Dr Kulasinghe and his team at the PA campus based Translational Research Institute are in heavy demand as their work can be applied to a range of solid tumours including head and neck, lung, prostate, breast cancer and more. Dr Kulasinghe reiterated that this wouldn’t have been possible without the Foundation.

“We've got a really cool technology and we need to keep optimizing assays, run them and try to understand the tissues. But where it's taken us over time is we can now understand each patient's tumour to a point where we can probably jump in a couple of years to larger clinical trials,” he said.

“What it's really enabled us to do is to stack the deck of information on lung cancers and expand it to head and neck and skin cancers. When investigators at the PA saw what we were doing in lung cancer they were excited because they see the same challenges in head and neck cancer, skin cancer and so on.

“The beauty of it is we are starting to identify the cellular neighbourhood by looking at the immune cells that are next to it, but also understanding the context of where it is. If we imagine a chemo cell as a house on a street or a number of houses on a street, we can essentially take a global overview of that. We can understand how the chemo cell is communicating with the immune cells neighbouring them and the different cell profiles, how they’re metabolically activated, whether pathways are activated etc.

“Why that's important is it tells us what are the signals that the tumor cells are turning on or off in response to the immune cells, that's important because that shapes how we give immunotherapies.

“That's where we are today. It was really enabled through that initial funding through the PA Research Foundation. If we took these proposals to national funding agencies, they wouldn't be interested because it's blue-sky type stuff where they would say no because there is not enough preliminary data.

“What the funding has done is set this foundation where look you've got an innovative idea, it's clinically relevant, let’s put a clinician and a scientist in a room together and get them to figure it out.”

Dr Kulasinghe said he sees spatial profiling playing a major role in the future of cancer treatment and being a key factor in saving lives.

“I think hopefully in the future where we’ll head to is treatment based on your individual tumor profile, you'll be given an individual therapy and if we know that there's metabolic markers increasing your tumor. We know that there's immune infiltration. We just need to activate your tumor cells to detect and attack the tumor more aggressively,” he said.

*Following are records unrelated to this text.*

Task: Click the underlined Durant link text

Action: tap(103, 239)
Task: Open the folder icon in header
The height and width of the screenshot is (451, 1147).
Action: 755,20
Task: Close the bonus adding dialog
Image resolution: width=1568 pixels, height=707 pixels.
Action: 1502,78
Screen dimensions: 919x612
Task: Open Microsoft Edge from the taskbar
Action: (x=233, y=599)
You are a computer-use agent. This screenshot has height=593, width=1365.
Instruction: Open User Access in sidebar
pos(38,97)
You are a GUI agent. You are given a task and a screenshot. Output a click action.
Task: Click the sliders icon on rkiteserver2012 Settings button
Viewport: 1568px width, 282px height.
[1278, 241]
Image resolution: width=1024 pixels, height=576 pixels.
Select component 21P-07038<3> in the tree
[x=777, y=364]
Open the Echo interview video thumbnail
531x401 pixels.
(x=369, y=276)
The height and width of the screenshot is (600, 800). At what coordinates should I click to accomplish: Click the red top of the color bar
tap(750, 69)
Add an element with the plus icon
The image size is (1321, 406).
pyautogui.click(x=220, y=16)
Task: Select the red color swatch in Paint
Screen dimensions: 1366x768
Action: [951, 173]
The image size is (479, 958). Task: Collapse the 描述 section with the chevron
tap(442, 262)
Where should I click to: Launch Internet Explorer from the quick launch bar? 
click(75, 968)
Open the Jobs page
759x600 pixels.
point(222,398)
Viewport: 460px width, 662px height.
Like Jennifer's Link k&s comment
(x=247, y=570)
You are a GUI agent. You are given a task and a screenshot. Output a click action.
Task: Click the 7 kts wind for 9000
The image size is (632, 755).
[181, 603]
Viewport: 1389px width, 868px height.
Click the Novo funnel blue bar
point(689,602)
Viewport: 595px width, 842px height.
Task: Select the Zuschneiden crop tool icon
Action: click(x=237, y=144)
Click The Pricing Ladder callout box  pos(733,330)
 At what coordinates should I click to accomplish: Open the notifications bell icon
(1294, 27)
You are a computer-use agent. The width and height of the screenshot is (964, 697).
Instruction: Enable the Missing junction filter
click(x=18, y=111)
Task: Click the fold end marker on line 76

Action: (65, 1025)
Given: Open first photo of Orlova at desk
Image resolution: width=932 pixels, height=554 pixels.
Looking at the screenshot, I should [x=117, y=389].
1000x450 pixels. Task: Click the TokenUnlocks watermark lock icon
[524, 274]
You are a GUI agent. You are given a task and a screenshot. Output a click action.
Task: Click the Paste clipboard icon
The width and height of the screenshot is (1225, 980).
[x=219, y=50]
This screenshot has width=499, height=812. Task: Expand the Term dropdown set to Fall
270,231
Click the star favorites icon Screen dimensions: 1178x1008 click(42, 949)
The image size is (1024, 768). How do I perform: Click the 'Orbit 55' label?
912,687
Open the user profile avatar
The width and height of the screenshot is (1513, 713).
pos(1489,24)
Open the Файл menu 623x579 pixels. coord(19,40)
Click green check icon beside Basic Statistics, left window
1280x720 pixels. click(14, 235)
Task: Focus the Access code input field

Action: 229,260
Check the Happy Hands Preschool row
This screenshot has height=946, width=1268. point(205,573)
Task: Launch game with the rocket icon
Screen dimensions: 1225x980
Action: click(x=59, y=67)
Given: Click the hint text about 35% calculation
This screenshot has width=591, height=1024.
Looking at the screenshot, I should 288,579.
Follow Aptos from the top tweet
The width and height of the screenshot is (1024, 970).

“You might be given a specific therapy. Whereas in a patient that's completely different, who has a completely different profile, they might be given a different therapy. It's about individualising those therapies.

“Currently, cancer patients are treated sort of universally, you give the drug, you see if it works, if it doesn't, you change or you, if it is working, you can keep the patient on it until they develop resistance and then you give the next iteration of the drug until you run out of drug and the patient dies of that resistance.

What we're trying to do is individualize that therapy, so we have the best potential outcome in treating the patient's individual tumor, but also treating it with the right drug so that you don't develop resistance because if you knock out, 95% of a tumor with your first therapy and there is still 5% that's resisting, it’s that 5% that's going to kill you.

“It's trying to figure out how do we treat the 95% of the tumor, but also the 5% that's resistant.”

“We are getting closer and closer to understanding why is it that the same drug affects two patients completely differently which is really important because that means we are getting closer to knowing how to effectively treat the entire tumour and not have that 5% that’s resistant.”


“It all started, with the funding from the Foundation.”